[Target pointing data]
⟨

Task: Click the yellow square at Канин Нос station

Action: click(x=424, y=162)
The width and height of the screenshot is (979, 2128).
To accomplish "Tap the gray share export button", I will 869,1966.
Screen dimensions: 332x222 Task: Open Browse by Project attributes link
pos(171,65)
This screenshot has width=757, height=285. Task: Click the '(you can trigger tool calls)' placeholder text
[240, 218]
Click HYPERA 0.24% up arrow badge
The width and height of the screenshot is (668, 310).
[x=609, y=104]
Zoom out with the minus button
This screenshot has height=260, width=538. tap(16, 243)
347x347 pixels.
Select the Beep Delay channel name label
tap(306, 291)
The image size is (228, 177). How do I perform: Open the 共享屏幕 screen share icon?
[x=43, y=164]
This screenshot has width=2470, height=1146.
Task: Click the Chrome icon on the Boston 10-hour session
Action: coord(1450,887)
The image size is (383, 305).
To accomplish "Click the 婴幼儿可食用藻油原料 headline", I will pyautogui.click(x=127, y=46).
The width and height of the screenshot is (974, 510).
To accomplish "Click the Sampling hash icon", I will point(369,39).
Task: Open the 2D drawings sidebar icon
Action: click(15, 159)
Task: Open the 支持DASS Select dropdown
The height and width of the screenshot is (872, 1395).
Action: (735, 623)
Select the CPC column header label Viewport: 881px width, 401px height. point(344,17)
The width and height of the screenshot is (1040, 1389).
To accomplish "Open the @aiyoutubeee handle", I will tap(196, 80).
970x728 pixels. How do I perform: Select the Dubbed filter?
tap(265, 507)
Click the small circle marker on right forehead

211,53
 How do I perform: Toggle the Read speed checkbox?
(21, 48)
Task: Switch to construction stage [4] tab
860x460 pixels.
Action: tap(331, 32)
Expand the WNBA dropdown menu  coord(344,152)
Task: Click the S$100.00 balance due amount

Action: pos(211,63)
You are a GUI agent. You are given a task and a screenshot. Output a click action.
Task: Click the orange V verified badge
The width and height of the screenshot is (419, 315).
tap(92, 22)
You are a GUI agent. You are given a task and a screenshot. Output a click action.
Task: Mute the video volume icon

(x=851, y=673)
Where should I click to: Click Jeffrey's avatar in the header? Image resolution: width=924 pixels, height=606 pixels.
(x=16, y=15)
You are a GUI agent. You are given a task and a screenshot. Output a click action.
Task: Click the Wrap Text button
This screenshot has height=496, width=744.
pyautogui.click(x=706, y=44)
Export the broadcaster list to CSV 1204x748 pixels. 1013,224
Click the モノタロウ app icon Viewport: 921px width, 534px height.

⟩

## WHAT YOU WILL DO
Extract each line of the rows above that contains the string "perform". Treat uppercase and lowercase letters as different.

## FINAL ANSWER
The image size is (228, 177). How do I perform: Open the 共享屏幕 screen share icon?
970x728 pixels. How do I perform: Select the Dubbed filter?
 How do I perform: Toggle the Read speed checkbox?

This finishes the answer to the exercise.